Eat yourself thin on the New Nordic Diet

Scientists are busy testing the health effects of Noma’s touted cuisine; the early results are turning heads

If you find it hard to believe that Denmark, the home of hotdog wagons, rémoulade, and Danish pastries could have a slimming national cuisine, it’s worth remembering that it’s also the home of whole-grain rye bread, root vegetables, fresh fish and seaweed.

While the former foods still make up a large part of the average Dane’s diet, a new way of eating focuses on the latter, plus ingredients like game meats, cabbage, wild berries, and the occasional dandelion or two.

What has been dubbed ‘New Nordic cuisine’ has taken hold in Denmark and beyond, in large part due to the influence of the renowned chef Claus Meyer. Besides co-founding the award-winning Copenhagen restaurant Noma (its name is a contraction of the Danish words for ‘Nordic food’), Meyer has spent the last decade encouraging people to eat seasonal, local foods, and even to forage for their salads.

He recently paired up with researchers from the University of Copenhagen’s Faculty of Life Sciences (LIFE) to develop menus for a series of scientific studies on the health effects of New Nordic-style eating.

Preliminary results from one of those studies are certain to grab the attention of nutrition experts and dieters around the world.
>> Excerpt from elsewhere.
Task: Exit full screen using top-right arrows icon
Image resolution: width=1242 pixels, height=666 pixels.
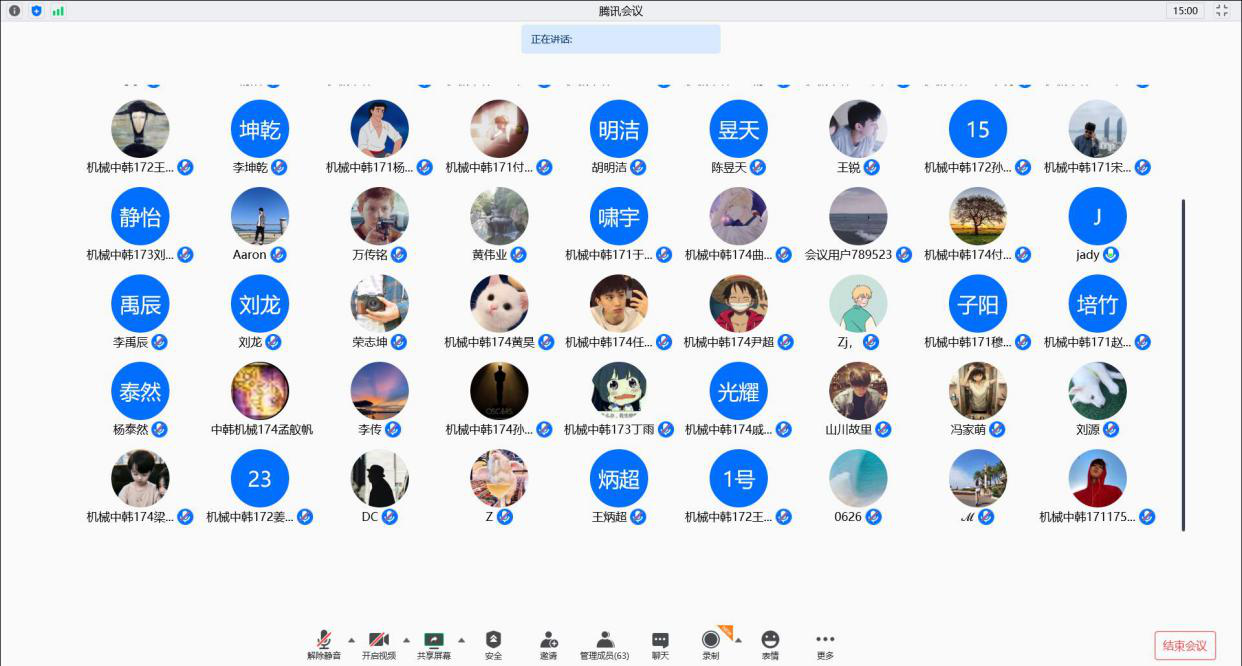Action: 1221,11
As part of a 26-week study, LIFE researchers fed 181 overweight adults one of two different diets: an ‘average Danish diet’, comprised of the dishes currently most eaten in Denmark, including many imported foods, or the New Nordic Diet, with Meyer-designed meals made of local and seasonal whole foods. All of the participants were encouraged to eat until they were fully satisfied, paying some attention to portion size, but never counting calories.

Halfway into the study, the 113 participants on the New Nordic Diet had lost an average of 3.1 kgs each, whilst the 68 participants eating the average Danish diet had lost just 1.6 kgs. LIFE associate professor Thomas Meinert Larsen, who leads the study, presented the preliminary results at the European Nutrition Conference in Madrid last month. The study’s final results are expected in spring 2012.

Letting participants eat until they were satisfied allowed researchers to compare the “satiating effects” of the two diets, Larsen said.

And while Noma – with its months’ long waiting list and 2,500 kroner prix fixe – may represent the paragon of New Nordic cuisine, Larsen emphasised that making your own food at home is an essential aspect of the New Nordic Diet.

“When you cook the foods yourself, you know exactly what the ingredients are, you know where they come from, if they are healthy, and also if they were prepared in a healthy way.”

Likewise, learning to cook New Nordic-style meals is part of another large, ongoing LIFE study involving school children. As part of its New Nordic school food study, third and fourth graders from nine primary schools are learning to prepare their own exotic-sounding New Nordic meals like wild boar patties with mashed peas and root vegetables, or Jerusalem artichoke soup with hazelnuts and chervil.

Whilst the children eat, cook and learn about New Nordic foods over the course of the 2011-2012 school year, researchers are busy measuring changes to everything from their fat-to-muscle ratios and blood pressure, to sleeping patterns, concentration levels, and learning abilities.

Professor Kim Fleischer Michaelsen, who heads LIFE’s New Nordic school food study, said that even though New Nordic cuisine may include unusual ingredients like wild garlic and dandelions it’s neither exclusive nor elite.

“It’s very important to us to point out that the New Nordic Diet is different from Noma. Of course, the principle of using natural, local foods is the same. But the New Nordic Diet isn’t about being sophisticated,” Michaelsen said. “It’s everyday food.”